Thank you for this. I will almost certainly be deploying that.

prmoustache 20 hours ago

That is what remote kvm are for and if you do that on commodity hardware you can start a tiny ssh server starting up from an initrd. Having said that an attacker with local access could change the initrd without your knowledge so that it logs the password you enter so it is not necessarily the most secure solution.

deno 18 hours ago

You’ve answered it yourself. Without TPM you have no idea if you can provide the secret to the system or if it’s compromised. Whether that secret comes from TPM or network is secondary.

tucnak 20 hours ago

Google: IPMI, BMC

ARob109 24 hours ago

Seems like this could be easily mitigated with a read only root filesystem using dm verity

Store the root hash of the dm verity formatted rootfs in the PCR. If a malicious partition is presented to initrd, its root hash will not match the trusted one stored in the TPM.

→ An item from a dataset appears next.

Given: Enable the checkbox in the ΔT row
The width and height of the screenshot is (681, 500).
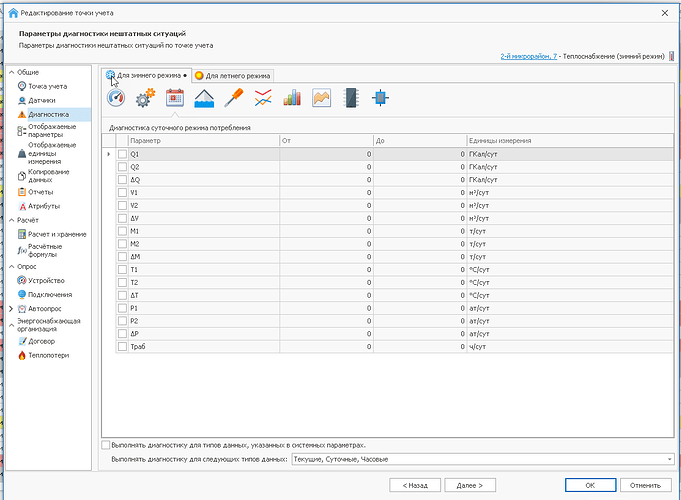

Or if you need a writeable rootfs, use fs verity and store the signature of init into the PCR. The trusted init signature won’t match signature of malicious init.

LUKS for encryption and verity for integrity/verification.

ChocolateGod 16 hours ago

> If a malicious partition is presented to initrd

The fact the initramfs is not signed/verified on any desktop Linux distro means secure boot is completely pointless right now on Linux, and is very dissapointing.

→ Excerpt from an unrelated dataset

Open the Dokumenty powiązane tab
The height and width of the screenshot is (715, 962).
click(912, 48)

I know Fedora has been musing with shipping prebuilt initrds, but it raises problems with things like Nvidia where you need the driver to be in the initramfs to have a proper boot screen. There's also UKIs that have the kernel + initramfs in the same EFI binary (and thus signed) for booting by secure boot, but they can become too big for the small EFI partition computers ship with.

blucaz 14 hours ago

> The fact the initramfs is not signed/verified on any desktop Linux distro means secure boot is completely pointless right now on Linux, and is very dissapointing.

It is not. There are other, very real and very important problems with that fact and reasons why it should be fixed, but this is not it. The point of SecureBoot is to protect the firmware from userspace. It works very well for that purpose, as evidenced by the facts that exploits to bypass it have to continuosly be found.

oneplane 15 hours ago

That's similar to how Apple does it. The base system is signed (and has a tree of signatures so you don't need to strictly re-calculate the entire RO volume your base OS sits on), and the signature is recorded in the boot configuration.

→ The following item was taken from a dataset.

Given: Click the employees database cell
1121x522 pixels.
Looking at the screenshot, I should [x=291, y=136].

Granted, you could disable that, but they have thought of that too, you can only disable it from a recovery OS that is signed the same way. But disabling that doesn't disable it for the recovery OS, so you can't evil maid the recovery OS later to make it appear as if it is still enabled.

yx827ha 24 hours ago

That's how ChromeOS does it. https://m.youtube.com/watch?v=iO6cb90WiQ4

ARob109 23 hours ago

Android too in a way via Android Verified Boot. I think ChromeOS uses AVB as well.

Android Verified Boot extends the System on chip Hardware based secure boot to the kernel and rootfs. Root of trust is fused into the SoC, and second stage bootloaders are signed. Second stage boot loader eg uboot,UEFI/edk2 contains a public key that is used to verify a signed AVB partition. This signed partition contains signed rootfs dm verity metadata and signed hash of the kernel(+initrd). AVB validates kernel hash with expected hash and loads kernel if good. It provides the trusted rootfs verity hash to kernel via cmdline. Then when kernel reads rootfs, the dmverity system will calculate hash and check if matches the expected one. If not, the system reboots and the AVB metadata is flagged to indicate tampering/failure of the rootfs.

edit to add: If the SoC supports hardware based full disk encryption, the filesystem can be encrypted as well, with the key being stored in Androids secure key store. Android though has moved away from FDE in favor of file based encryption.

bigfatkitten 20 hours ago

The ingredients are there as Chrome OS and Android have shown, but robust hardware-bound disk encryption has just never been a priority for the general purpose distros.

highwaylights 18 hours ago

I’m not sure if this is the exact process for openSUSE Aeon, but it’s very close philosophically so I image the rest is a question of hardening this over time.